▶ **Extrait du document**:
=-=-=

L’utilité espérée (Bernoulli, 1738/1971) n’est pas une conception directement liée à la motivation mais à la prise de décision. Cependant, cette conception, bien que d’essence mathématique, introduit une évaluation sur ce qui « pousse » l’être humain à rechercher les gains et à éviter les pertes dans les situations où il doit faire des paris. En effet, Bernoulli avait observé que l’homme n’agit pas de façon totalement rationnelle, c’est-à-dire de manière conforme à ce que prédisent les lois mathématiques en termes de probabilités, lorsqu’il est confronté aux jeux de hasard. Si l’individu était parfaitement rationnel, au sens mathématique du terme, ses choix devraient toujours être conformes à l’espérance mathématique qui peut être défini comme suit :

« Les valeurs espérées se calculent en multipliant chaque gain possible par le nombre des possibilités de l’atteindre, et en divisant la somme des produits obtenus par le nombre total des cas possibles, étant bien observé qu’il importe, dans cette théorie, que les cas considérés aient tous la même probabilité » (Bernoulli, 1738/1971, p 5).

Cependant, l’espérance mathématique est clairement mise en défaut dans les jeux de hasard, l’individu ayant tendance à se montrer moins gourmand que ce que prédit l’espérance mathématique (ce que Bernoulli montre au travers du paradoxe de Saint Pétersbourg). C’est pour tenir compte du comportement humain dans les situations de risque qu’il propose le concept d’utilité espérée.

« De quelque façon, une personne très pauvre est mise en possession d’un billet d’une loterie qui peut, avec une égale probabilité lui faire gagner soit rien, soit vingt mille ducats. Cette personne estimera-t-elle sa chance de gain à dix mille ducats ? N’aurait-elle pas tort de céder le billet de loterie pour neuf mille ducats ? Il me semble personnellement qu’il faudrait répondre par la négative. D’un autre côté, j’incline à penser qu’un homme riche serait mal inspiré s’il refusait d’acheter le billet pour neuf mille ducats. Si je ne me trompe, il paraît évident que tout le monde ne peut pas appliquer la règle pour évaluer le jeu. La règle du § 1(l’espérance mathématique) doit donc être écartée. Mais, toute personne qui considérera le problème avec perspicacité et intérêt, se convaincra que le concept de VALEUR dont nous nous sommes servis dans la règle doit être défini d’une manière qui rende la méthode universellement acceptable sans réserve. Pour ce faire, la détermination de la VALEUR d’un article ne sera pas fondée sur son prix, mais sur l’UTILITE qu’il procure. Le prix d’un article ne dépend que de l’objet lui-même ; il est le même pour toute personne ; en revanche l’utilité dépend des conditions particulières où se trouve la personne qui a la charge de l’évaluation. Ainsi il n’est pas douteux que le gain de mille ducats est plus important pour un homme pauvre que pour un riche, bien que le montant soit le même pour l’un et pour l’autre. » (Bernoulli, 1738/1971, p. 6).

=-=-=

▶ **Consigne**:
Dans l'extrait sur l'utilité espérée, relevez chacune des sommes exprimées en ducats, sans répéter celles qui reviennent plusieurs fois.

▶ **Contenu des données**:
=-=-=

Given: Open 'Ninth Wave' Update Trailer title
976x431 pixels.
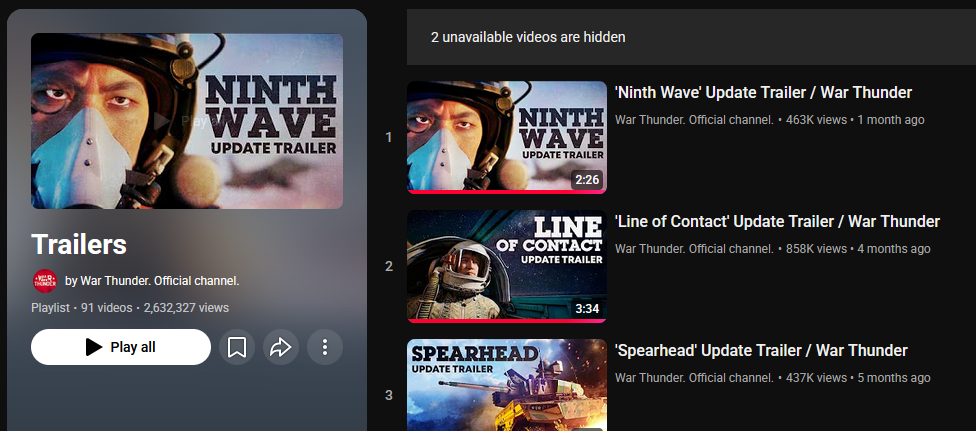Looking at the screenshot, I should point(763,93).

=-=-=

▶ **Résultat correct**:
vingt mille ducats, dix mille ducats, neuf mille ducats, mille ducats